FALUN, Sweden -- Canada's men's cross-country ski team will head home from the World Cup circuit a little heavier than it arrived, thanks to a record medal haul.
Len Valjas of Toronto raced to a bronze medal in the men's 15-kilometre classic mass start race at the World Cup finals Saturday, amid the most successful season in the history of the men's program.
The 22-year-old -- the team's youngest member -- crossed just 1.3 seconds behind winner Dario Cologna of Switzerland.
"I'm not sure how I'm doing all this," Valjas said. "We had a great training camp in Italy last month and I've just been building from that. I just can't ask for anything more right now."
The six-foot-six Valjas won a silver medal last week, and then followed it up with a bronze on Wednesday. Saturday's podium performance made it 13 for Canada on this World Cup season.

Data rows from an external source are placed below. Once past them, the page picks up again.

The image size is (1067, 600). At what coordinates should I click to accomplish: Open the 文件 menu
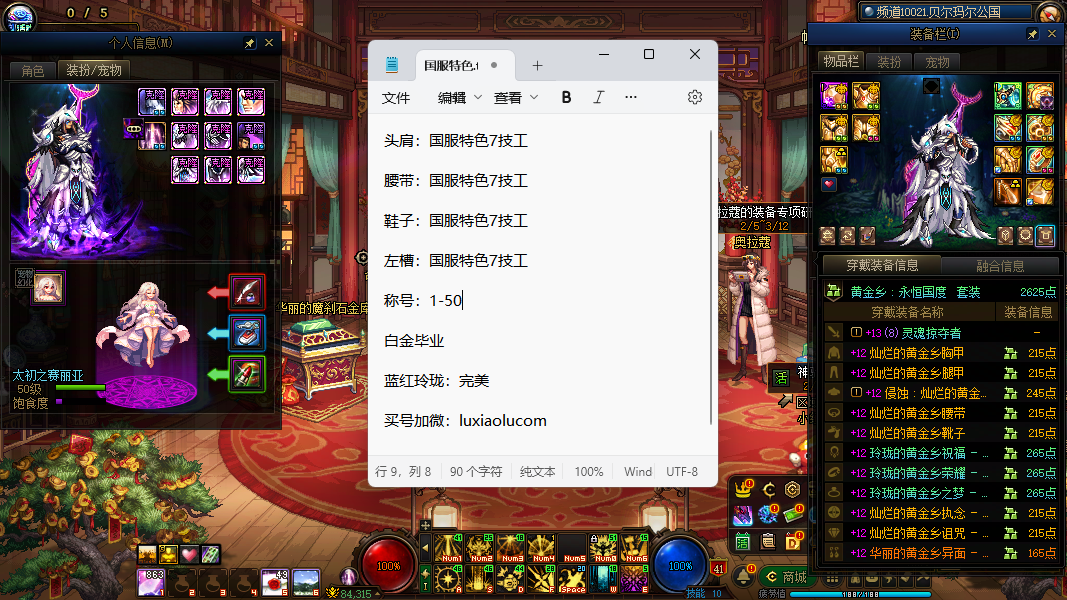(x=396, y=97)
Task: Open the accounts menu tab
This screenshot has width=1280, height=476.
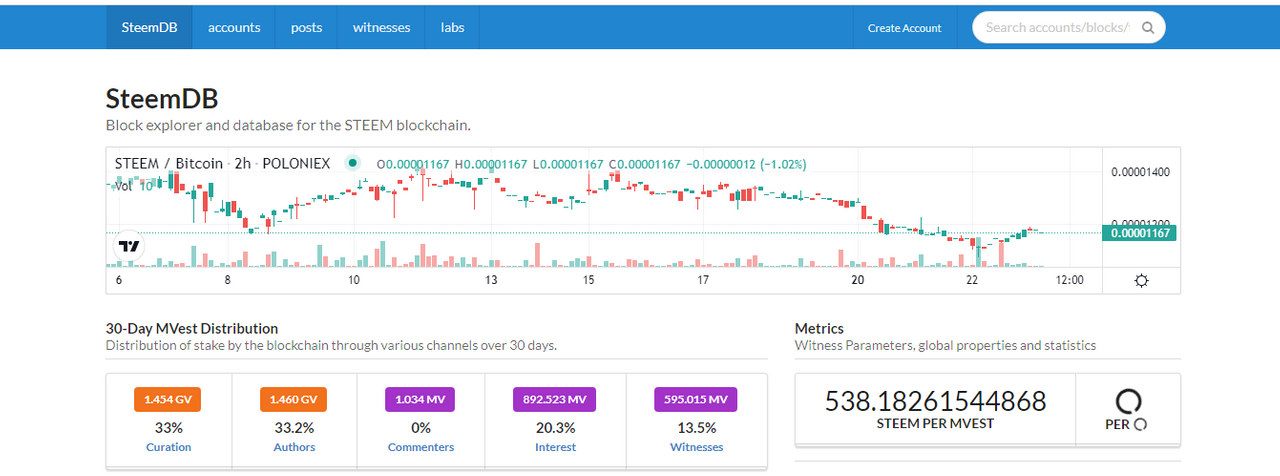Action: pyautogui.click(x=234, y=28)
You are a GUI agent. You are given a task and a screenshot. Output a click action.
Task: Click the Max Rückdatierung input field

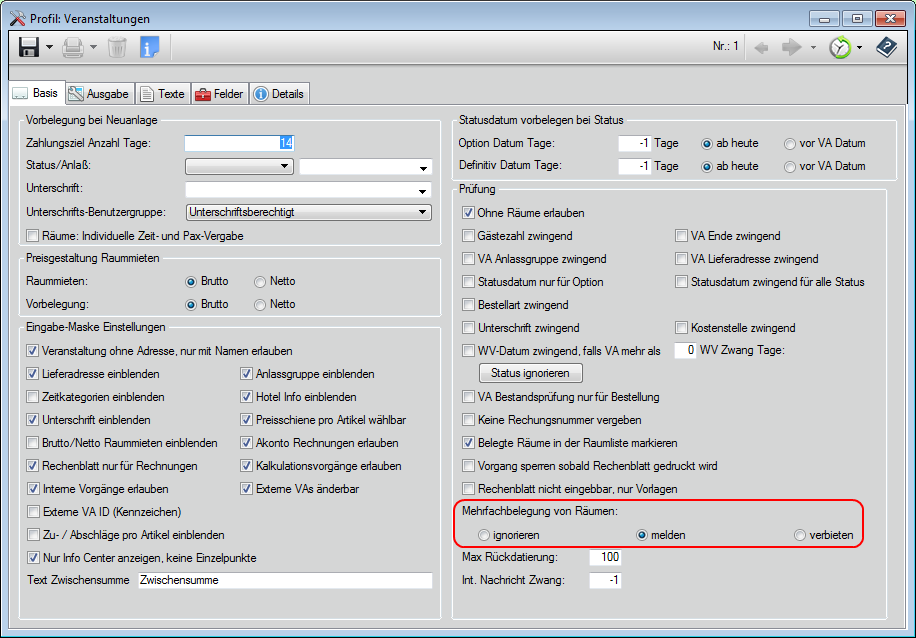(605, 557)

"Now this is truly amazing," said Canadian coach Justin Wadsworth. "I am a bit blow away. It is unreal."
With the world's top skiers battling for bonus points on the course that climbs the punishing Mordarbacken hill, Valjas stuck to his gameplan and picked off his competitors as they tired down the home stretch.

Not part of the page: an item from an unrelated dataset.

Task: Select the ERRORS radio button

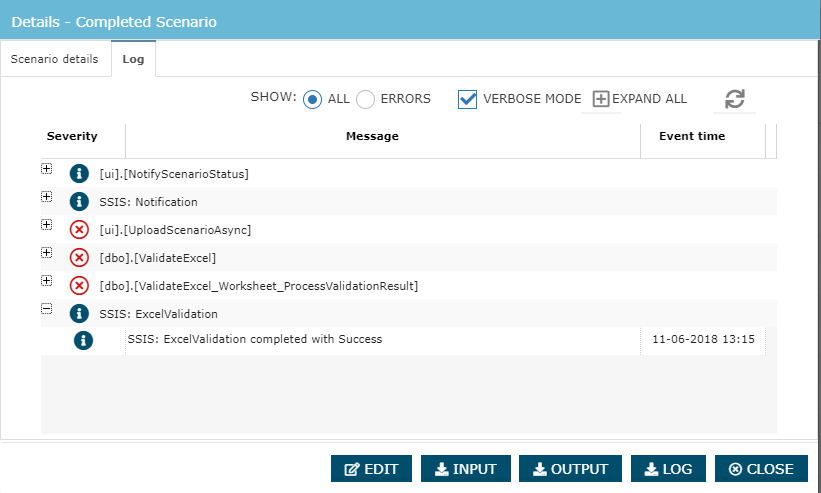Action: 366,99
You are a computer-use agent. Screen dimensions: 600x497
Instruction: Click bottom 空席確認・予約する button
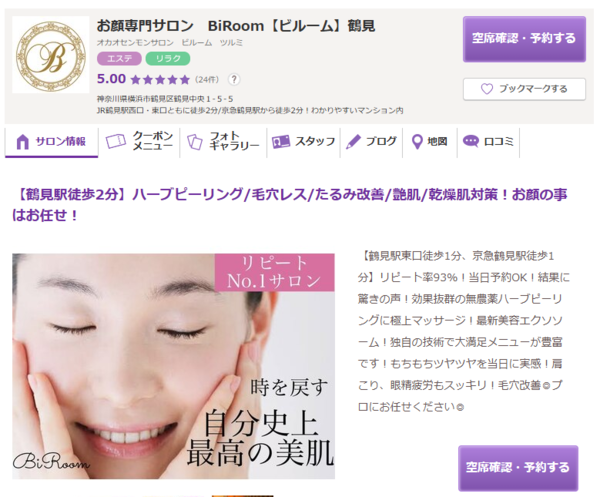pos(518,468)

"I felt so good on the final gradual climb," said Valjas, who was sixth entering the final stretch. "I just stuck to my pace and didn't waste energy going for the bonuses.

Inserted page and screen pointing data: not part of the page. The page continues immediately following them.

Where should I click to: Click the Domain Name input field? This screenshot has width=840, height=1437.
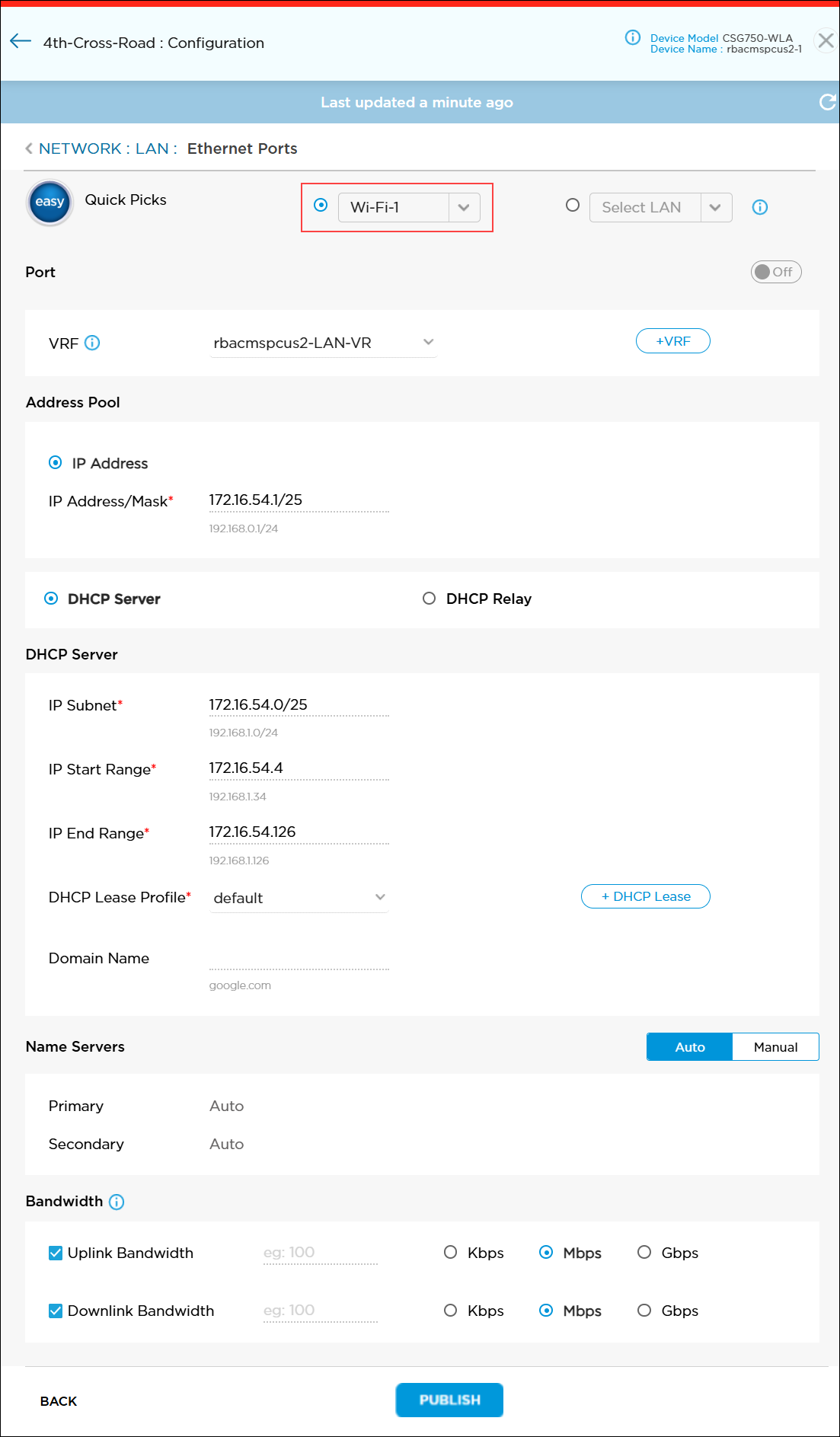pos(299,959)
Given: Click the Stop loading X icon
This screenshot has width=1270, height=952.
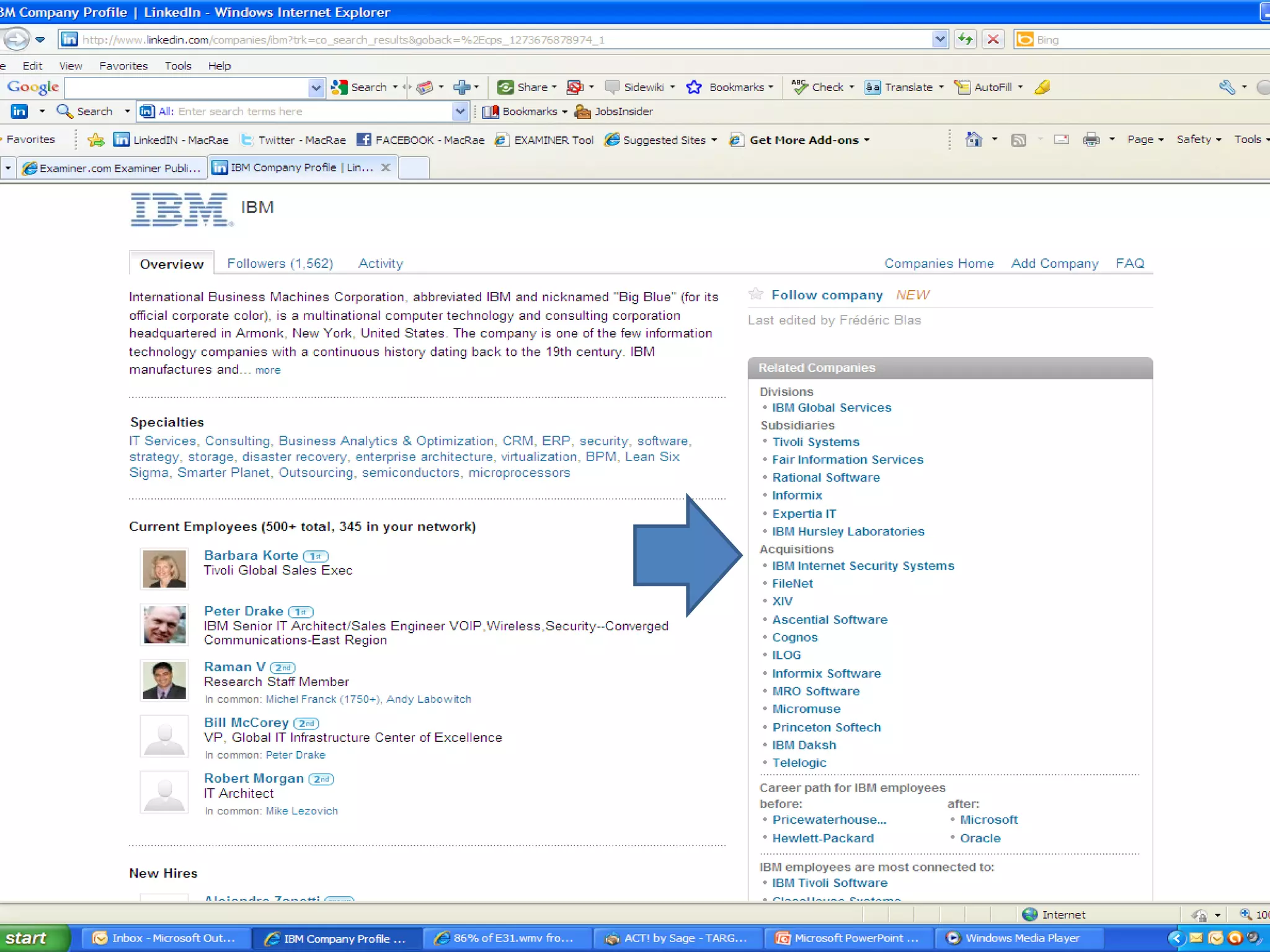Looking at the screenshot, I should [993, 40].
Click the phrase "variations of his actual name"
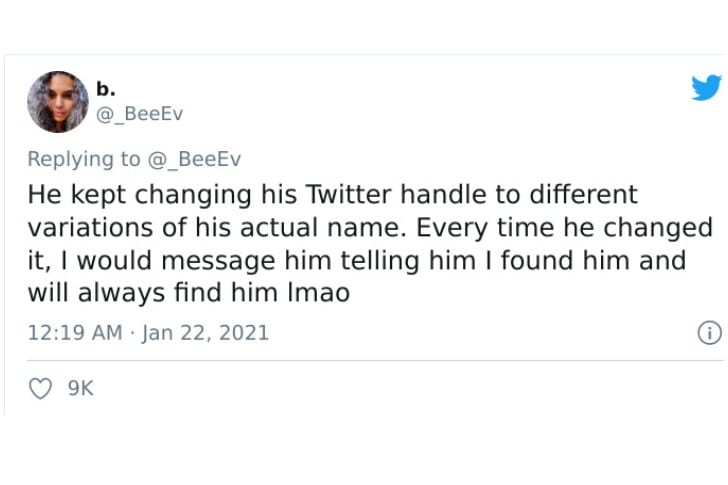The width and height of the screenshot is (728, 485). [x=217, y=228]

"Coming into the finish people started dying. I just tried to pick as many off as I could. When I got to fifth and fourth, it was just an unreal feeling."
The bronze comes a day after Alex Harvey and Devon Kershaw made Canadian cross-country ski history. Harvey won Friday's men's classic prologue while Kershaw claimed bronze -- the first time two Canadians had shared the podium in a cross-country World Cup race.
Kershaw, from Sudbury, Ont., was fifth on Saturday, and is poised to finish second in overall World Cup standings following Sunday's final race.
Harvey, from St-Ferreol-les-Neiges, Que., was 18th.
Cologna, already the overall World Cup winner, finished the third of four stages in 43 minutes 14.9 seconds.
In a close-run finish, he beat Norwegian Eldar Roenning into second place, 0.4 back.
The concluding 35-kilometre race is on Sunday.